From time to time, photographs from FKA twigs’ stint as a backup dancer make the rounds on social media. In the early days, when her name recognition was secondary to the likes of Jessie J and Peter Andre, Tahliah Barnett would take to the stage and use her body and talent in service of someone else’s vision. The drama of being visible yet never being fully seen would become an important subtext to her work. Misrecognition from a lover, by the public, from the internet, provided powerful emotional stakes to her songwriting, which she complemented with ultra-tactile music that teased and staggered payoffs that went further than any expected beat.
The most definite proof that she has become an undeniable star in her own right comes tonight, when she tears the house down on her first ever arena date at Madison Square Garden. “Did you truly see me?” the singer whispers from bed in the show opener, Mirrored Heart. The immediate, roaring response is at funny odds with her lament that follows: “No, not this time.” If anything, the evening proves again and again just how intensely she and her audience seem to recognize one another. For one thing, the crowd is styled in her image, in fulfillment of her wish from Home With You to “see a hero like me in a sci-fi”. From blocks away, you can follow the stream of make-do Rick Owens looks and be certain that you are headed toward FKA twigs’ location. Inside the arena, it feels like New York is doing its best approximation of a Berlin nightclub: an orgy of black tank-tops, Lucite pleaser heels and constellations of facial piercings that must be a nightmare for the people running the metal detectors.

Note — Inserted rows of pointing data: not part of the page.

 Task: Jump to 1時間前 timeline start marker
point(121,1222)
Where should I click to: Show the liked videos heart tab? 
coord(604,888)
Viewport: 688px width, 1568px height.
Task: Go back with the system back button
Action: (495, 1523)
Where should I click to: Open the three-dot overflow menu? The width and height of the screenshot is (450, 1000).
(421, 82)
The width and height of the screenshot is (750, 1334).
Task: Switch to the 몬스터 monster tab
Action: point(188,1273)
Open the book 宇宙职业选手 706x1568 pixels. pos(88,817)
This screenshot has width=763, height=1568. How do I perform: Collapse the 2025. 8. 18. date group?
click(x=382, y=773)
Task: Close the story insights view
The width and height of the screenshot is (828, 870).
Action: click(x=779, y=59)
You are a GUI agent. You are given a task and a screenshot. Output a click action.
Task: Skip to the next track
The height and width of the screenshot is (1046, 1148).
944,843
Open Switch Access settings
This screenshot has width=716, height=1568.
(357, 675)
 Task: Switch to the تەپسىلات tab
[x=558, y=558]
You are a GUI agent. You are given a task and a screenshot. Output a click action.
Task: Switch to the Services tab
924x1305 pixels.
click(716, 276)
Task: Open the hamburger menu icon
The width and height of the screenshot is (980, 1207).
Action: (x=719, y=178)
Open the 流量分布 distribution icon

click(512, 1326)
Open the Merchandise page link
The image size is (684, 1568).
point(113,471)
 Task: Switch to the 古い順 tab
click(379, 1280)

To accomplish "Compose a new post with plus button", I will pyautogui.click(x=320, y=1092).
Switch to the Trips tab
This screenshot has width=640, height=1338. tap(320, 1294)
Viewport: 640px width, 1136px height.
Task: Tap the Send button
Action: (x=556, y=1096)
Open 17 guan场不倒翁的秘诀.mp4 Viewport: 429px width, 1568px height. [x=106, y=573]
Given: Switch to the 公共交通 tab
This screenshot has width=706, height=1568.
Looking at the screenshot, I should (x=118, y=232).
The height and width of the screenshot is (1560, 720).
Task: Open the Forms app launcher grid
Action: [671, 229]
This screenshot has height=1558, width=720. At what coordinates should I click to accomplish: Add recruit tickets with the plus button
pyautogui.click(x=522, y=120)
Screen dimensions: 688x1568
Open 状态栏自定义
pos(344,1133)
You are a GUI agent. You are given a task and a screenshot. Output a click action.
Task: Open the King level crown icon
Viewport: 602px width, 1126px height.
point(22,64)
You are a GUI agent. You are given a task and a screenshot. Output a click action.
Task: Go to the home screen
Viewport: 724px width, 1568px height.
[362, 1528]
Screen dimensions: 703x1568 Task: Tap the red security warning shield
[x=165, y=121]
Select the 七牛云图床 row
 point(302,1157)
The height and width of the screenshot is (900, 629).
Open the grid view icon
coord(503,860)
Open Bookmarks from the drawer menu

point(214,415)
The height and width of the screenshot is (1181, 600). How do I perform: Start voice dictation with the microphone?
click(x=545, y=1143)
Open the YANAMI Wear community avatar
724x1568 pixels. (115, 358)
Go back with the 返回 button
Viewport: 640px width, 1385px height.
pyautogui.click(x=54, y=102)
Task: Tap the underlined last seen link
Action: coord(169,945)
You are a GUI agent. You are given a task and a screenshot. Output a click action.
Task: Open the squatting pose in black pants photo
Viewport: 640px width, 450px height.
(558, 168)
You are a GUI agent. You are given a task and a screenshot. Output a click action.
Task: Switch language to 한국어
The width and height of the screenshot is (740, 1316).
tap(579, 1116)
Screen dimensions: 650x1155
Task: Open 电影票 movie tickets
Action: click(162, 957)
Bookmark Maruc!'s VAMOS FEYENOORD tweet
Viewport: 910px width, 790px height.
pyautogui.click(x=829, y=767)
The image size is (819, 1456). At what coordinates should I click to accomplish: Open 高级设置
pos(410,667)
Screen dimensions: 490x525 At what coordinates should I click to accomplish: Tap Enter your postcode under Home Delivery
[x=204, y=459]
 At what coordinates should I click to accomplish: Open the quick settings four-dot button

FKA twigs is an Olympian of pop performance, an artist who wields her unbelievable physical prowess to illustrate every tricky subtlety of her music. As exciting as it is to see her effortlessly launch into the glitchy, internet-famous choreography of Drums of Death, there were plenty of other moments where the sheer athleticism on display underlines the brilliance of the music. The merciless, side-winding techno of Hard and sultry thump of Sushi are matched with lockstep moves, with twigs and her dancers’ rippling muscles illustrating how to navigate every kink and bend in the beat. At the mournful breakdown of Mary Magdalene, twigs seizes up like a statue and allows her dancers to manipulate her body like clay, achieving the kind of gorgeous stillness that’s only possible with iron-clad, acrobatic core strength.
For FKA twigs, eclectic musical taste and diverse performance have long gone hand in hand. An extended segment dedicated to New York’s ballroom scene, showcasing seasoned voguers in their element, is met with ecstatic screaming. Apart from being breathtakingly good-looking, every time you settle on just how remarkable her dancers are they suddenly break out a synth or flute and launch into a gorgeous solo to accompany twigs. The most remarkable moment comes at the end of Nature’s Daughter, when, after pulling out a Chinese sword and quite literally slaying her competition, the singer performs a pole dance duet with the blade still in her hand.
It is enough to surmount my own skepticism. In the past few years, I’ve often felt that FKA twigs’ heavy creative direction has come at the expense of her spontaneity as an artist, gesturing at a vibe rather than inhabiting one – too image-conscious to feel immediate, too fluent in her concept to feel emotionally naked. But then again, I had never seen the full effect of twigs in action.
FKA twigs’ falsetto can be an almost unbearably intimate instrument to listen to, leaping from tender to piercing in a single note. After all these years, 2019’s Cellophane remains the greatest track in her repertoire. The song is a postmortem of romantic failure, a series of naked questions posed to a former lover that yields no response and leaves the punishing silence to speak for itself. At the show’s close, twigs lets the gaps between each of the questions grow longer and heavier in their weight as her voice becomes increasingly shaky with grief. The audience only becomes more animated as she re-creates the song’s video by staging her emotional freefall as an epic pole dance descent. When she finally touches ground it is to thundering applause. She lands with a total, stadium-sized recognition of her brilliance as a performer.